WORKING DATA: Begin

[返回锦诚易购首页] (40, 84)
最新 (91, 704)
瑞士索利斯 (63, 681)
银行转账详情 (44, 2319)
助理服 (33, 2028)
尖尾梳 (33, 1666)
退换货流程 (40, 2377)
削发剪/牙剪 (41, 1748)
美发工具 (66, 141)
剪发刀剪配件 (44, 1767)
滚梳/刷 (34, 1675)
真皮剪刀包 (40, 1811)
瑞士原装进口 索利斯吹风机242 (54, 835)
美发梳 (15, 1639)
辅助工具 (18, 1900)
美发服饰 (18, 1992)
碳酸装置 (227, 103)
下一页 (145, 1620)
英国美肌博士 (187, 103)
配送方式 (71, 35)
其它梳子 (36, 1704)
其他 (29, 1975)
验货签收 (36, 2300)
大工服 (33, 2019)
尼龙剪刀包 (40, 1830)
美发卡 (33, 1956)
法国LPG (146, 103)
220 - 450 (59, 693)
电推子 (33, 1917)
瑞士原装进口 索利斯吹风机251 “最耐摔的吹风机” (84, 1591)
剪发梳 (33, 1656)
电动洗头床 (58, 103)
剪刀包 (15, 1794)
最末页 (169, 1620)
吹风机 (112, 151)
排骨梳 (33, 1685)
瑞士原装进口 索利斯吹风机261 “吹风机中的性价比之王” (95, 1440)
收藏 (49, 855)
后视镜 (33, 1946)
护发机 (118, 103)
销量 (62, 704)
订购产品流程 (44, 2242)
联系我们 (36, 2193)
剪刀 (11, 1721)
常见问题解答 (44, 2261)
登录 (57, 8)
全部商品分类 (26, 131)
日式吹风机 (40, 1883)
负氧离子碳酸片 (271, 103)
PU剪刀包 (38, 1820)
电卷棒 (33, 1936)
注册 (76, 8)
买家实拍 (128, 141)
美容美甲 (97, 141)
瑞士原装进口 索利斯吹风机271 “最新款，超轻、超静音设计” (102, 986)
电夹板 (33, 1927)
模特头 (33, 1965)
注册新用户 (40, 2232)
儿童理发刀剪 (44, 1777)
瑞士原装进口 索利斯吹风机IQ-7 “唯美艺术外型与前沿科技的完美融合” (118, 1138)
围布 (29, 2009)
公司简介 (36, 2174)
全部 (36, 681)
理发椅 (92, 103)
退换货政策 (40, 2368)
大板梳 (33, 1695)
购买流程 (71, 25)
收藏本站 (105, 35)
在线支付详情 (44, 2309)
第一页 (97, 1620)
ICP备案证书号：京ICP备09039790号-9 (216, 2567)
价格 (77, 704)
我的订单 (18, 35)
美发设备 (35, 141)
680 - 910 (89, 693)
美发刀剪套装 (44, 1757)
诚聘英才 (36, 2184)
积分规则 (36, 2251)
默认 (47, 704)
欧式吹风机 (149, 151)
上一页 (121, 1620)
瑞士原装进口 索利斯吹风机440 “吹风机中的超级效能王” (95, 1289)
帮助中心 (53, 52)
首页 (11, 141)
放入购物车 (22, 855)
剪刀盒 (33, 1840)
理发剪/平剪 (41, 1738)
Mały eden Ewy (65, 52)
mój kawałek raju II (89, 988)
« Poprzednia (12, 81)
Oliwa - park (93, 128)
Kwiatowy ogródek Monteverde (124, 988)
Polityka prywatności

WORKING DATA: End

_ACTIVITY_:
Going through the records above, count the lines that include the word "瑞士原装进口". Give the number alone.

_WRITTEN ANSWER_:
6